INPUT |
--

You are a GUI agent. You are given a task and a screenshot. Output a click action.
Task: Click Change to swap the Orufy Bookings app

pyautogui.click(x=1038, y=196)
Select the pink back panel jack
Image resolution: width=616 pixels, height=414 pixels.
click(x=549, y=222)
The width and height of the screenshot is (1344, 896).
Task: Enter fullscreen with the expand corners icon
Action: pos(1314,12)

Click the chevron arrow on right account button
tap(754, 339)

--

YOUR TASK |
What you return must match the data above character for character.

FINISHED EXERCISE |
You are a GUI agent. You are given a task and a screenshot. Output a click action.
Task: Click Change to swap the Orufy Bookings app

pyautogui.click(x=1038, y=196)
Select the pink back panel jack
Image resolution: width=616 pixels, height=414 pixels.
click(x=549, y=222)
The width and height of the screenshot is (1344, 896).
Task: Enter fullscreen with the expand corners icon
Action: pos(1314,12)

Click the chevron arrow on right account button
tap(754, 339)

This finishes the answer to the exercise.